There was a winning formula during the weekend, which satisfied everyones taste. The weekend promised many international superstars, a fun-filled weekend for the whole family, a good vibe and lots of beer and entertainment for the teams and independent visitors to the tournament.
If the organiser’s objective was to get people down to the Tens, throwing around international celebrities names and performers was definitely the right way to go about it. The beer was cheap, the entertainment awesome and the atmosphere electric! The beer tent was full of cheerful peeps the entire weekend, especially after nightfall where the usual suspects decided to push the boundaries and functions of the average liver...well mostly us!

Saturday rolled around as myself and Hadders rolled out of our respective beds!! Shit, Still drunk, but what can you do, theres a game at 1 and we got to be there! Nadoes played, won, and boozed hard after!! Stardard!! We watched the Stormers chuck a ball around against Boland at the new stadium, and promptly afterward decided to push it again. Saturday night was carnage, and well documented by Hadders! We were like blind retards walking thru the beer tent, having the time of our lives. When Hadders and me decide to get smoked theres no fucking around, shit gets hectic, that’s what we do!! Fuck me, Sunday morning- HELP!

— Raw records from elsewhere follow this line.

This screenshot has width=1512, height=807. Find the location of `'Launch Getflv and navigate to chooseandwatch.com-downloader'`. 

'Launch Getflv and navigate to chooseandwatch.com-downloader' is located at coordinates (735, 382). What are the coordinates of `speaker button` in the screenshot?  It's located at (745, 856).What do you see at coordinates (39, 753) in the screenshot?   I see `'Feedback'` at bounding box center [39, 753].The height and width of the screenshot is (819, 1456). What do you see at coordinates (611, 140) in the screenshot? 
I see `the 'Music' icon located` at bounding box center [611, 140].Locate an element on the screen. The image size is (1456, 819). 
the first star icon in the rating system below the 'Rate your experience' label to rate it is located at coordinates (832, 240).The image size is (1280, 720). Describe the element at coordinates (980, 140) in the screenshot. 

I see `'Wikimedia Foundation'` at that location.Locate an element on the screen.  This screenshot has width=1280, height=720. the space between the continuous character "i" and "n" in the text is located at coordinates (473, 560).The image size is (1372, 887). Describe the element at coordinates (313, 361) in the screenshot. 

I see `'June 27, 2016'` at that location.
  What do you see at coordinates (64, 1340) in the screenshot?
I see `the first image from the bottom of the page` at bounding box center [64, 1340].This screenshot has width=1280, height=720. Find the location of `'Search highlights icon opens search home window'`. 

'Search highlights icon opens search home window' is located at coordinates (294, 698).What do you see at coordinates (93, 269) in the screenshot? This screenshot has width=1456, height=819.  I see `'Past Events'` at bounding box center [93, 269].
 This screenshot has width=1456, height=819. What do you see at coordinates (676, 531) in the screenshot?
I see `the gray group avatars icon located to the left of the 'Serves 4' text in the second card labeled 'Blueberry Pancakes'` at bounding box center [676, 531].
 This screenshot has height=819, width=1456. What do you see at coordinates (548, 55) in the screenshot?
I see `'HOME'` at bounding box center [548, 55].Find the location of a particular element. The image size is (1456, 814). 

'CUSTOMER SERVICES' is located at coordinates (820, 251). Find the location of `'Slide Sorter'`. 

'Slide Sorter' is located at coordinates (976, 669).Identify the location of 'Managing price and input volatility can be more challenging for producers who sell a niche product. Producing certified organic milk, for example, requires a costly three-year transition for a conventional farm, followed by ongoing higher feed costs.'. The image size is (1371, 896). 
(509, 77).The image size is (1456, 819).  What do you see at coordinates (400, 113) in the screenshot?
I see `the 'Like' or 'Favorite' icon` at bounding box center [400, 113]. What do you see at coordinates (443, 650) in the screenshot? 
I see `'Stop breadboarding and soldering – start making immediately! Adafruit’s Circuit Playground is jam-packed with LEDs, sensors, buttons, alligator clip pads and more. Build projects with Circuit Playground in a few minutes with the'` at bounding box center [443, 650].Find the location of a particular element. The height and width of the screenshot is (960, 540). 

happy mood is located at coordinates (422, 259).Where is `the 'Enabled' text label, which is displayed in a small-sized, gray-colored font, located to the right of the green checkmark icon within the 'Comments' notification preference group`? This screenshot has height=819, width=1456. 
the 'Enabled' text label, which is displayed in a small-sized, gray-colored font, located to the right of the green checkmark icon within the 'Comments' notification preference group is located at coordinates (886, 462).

I could'nt make our first fixture on Sunday because I was drunk, but its fine, the okes weren't bleak, they realised 9am was a pushing it time and we made it thru to the semi's anyway. Hadders decided to pack it in on Sunday so I was ace high, without the captain for Sundays’ adventure. After our quarter-final, which we lost unfortunately (we were definitely the better side) our main beer co-ordinater Uncle Hugh, decided it was time for one last fines session. Wow, did we relish it, the boys pushed through and Sunday at the Tens will never be the same. One word, Carnage. I ended up at Caprice with the legendary Tim Horan, Bob Skinstad and two very good mates. Chundering outside B.P, commandeering pies amongst other things were the agenda for the night. Last clear memory was sipping on ice cold vodka red bull provided kindly by the portoguese female chilling with us (good on you baby blanket). Great night, thumbs up.

Monday, not so good.

Rugby enthusiasts had rugby rugby rugby all weekend long, and quality rugger at that. The international side that competed put on a mesmerizing show for all the see, as they expressed their world class silky skills on the paddock. Maties once again came out triumphant (no vibe though!) as winners of the Premier division, and competed in a real top class final match against hosts Hammies.